Derrière cette rigueur, il y a un vrai sujet de leadership et de marque employeur. Un contrat bien préparé, des délais respectés, une communication fluide : tout cela envoie un message fort à ton apprenti. Il ou elle voit que l’entreprise est structurée, que le temps de chacun est respecté, et que la démarche n’est pas improvisée. Tu crées ainsi les conditions d’une relation de travail saine, propice à la montée en compétences et à la fidélisation.
À terme, ce process Cerfa devient une brique de ton système global de gestion des talents. Il s’articule avec ton tunnel de recrutement, ton onboarding, ton suivi de performance et ton plan de formation. Le contrat d’apprentissage cesse d’être une exception compliquée et s’intègre dans une stratégie RH claire, même pour une petite structure digitale ou un solopreneur qui commence à bâtir son équipe.
En posant ces fondations dès aujourd’hui, tu facilites toutes tes futures embauches en alternance et tu rends ton business beaucoup plus scalable.
Qui doit remplir le Cerfa contrat d’apprentissage ?
Le Cerfa est un document tripartite. L’entreprise renseigne les informations liées à l’employeur (SIRET, convention collective, maître d’apprentissage, durée, rémunération), l’apprenti complète son état civil et sa situation avant embauche, et le centre de formation valide la partie formation (intitulé du diplôme, code RNCP, durée, rythme). Le document n’est valable que si chacune des parties a bien renseigné et signé sa partie.
Quel formulaire utiliser pour un contrat d’apprentissage en 2026 ?
Le contrat d’apprentissage doit être établi à l’aide du formulaire officiel Cerfa dédié, souvent référencé sous l’appellation FA13 ou Cerfa 10103 dans ses versions récentes. La meilleure pratique consiste à télécharger la dernière version disponible sur le site Service-Public ou via ton OPCO ou ton CFA, afin d’éviter d’utiliser un modèle obsolète.
Quels sont les délais pour transmettre le Cerfa à l’OPCO ?
En pratique, il est recommandé de transmettre le Cerfa complété et signé à l’OPCO dans les jours qui suivent la signature et au plus tard quelques jours ouvrables après le début d’exécution du contrat, selon les consignes de ton OPCO. Plus tu envoies tôt, plus tu sécurises la validation du contrat, la prise en charge des coûts de formation et le versement des aides éventuelles.
Comment vérifier que la rémunération indiquée sur le Cerfa est conforme ?

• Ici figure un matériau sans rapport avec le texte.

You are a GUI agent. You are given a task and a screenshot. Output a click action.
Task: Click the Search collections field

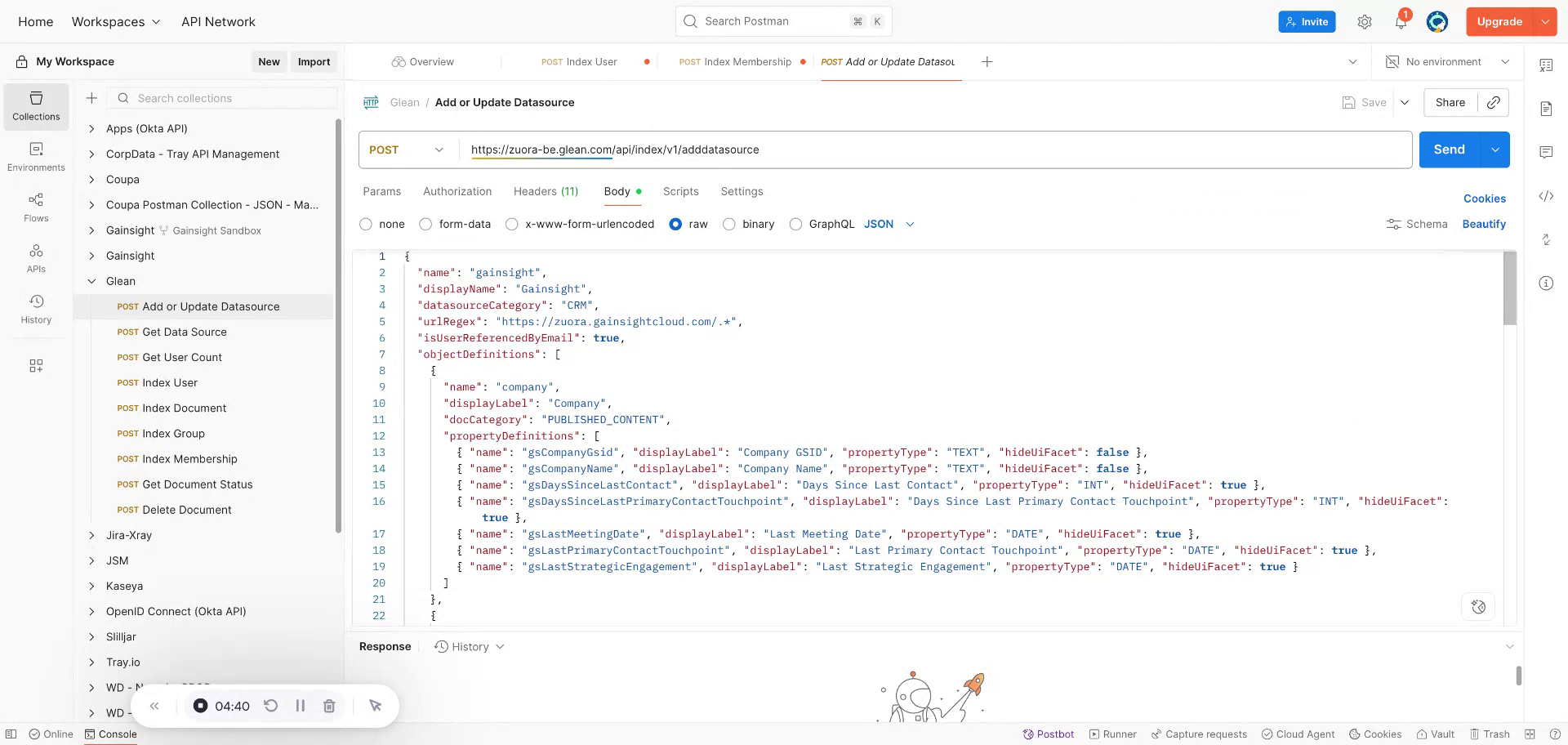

Pour sécuriser le montant, il faut croiser trois informations : la grille légale basée sur le pourcentage du SMIC selon l’âge et l’année du contrat, les éventuels minima supérieurs prévus par ta convention collective, et la politique salariale interne si tu souhaites aller au-delà du minimum. La rémunération brute inscrite sur le Cerfa doit être au moins égale au montant le plus élevé issu de ces références.
Que se passe-t-il si le Cerfa est mal rempli ou incomplet ?
En cas d’erreur (dates incohérentes, code RNCP erroné, montant en dessous du minimum, signature manquante), l’OPCO peut suspendre ou refuser la validation du contrat. Concrètement, cela peut retarder le démarrage effectif de l’apprentissage, bloquer la prise en charge de la formation et compliquer l’accès aux aides. D’où l’importance d’une relecture minutieuse et, si possible, d’un accompagnement par le CFA ou un conseiller OPCO.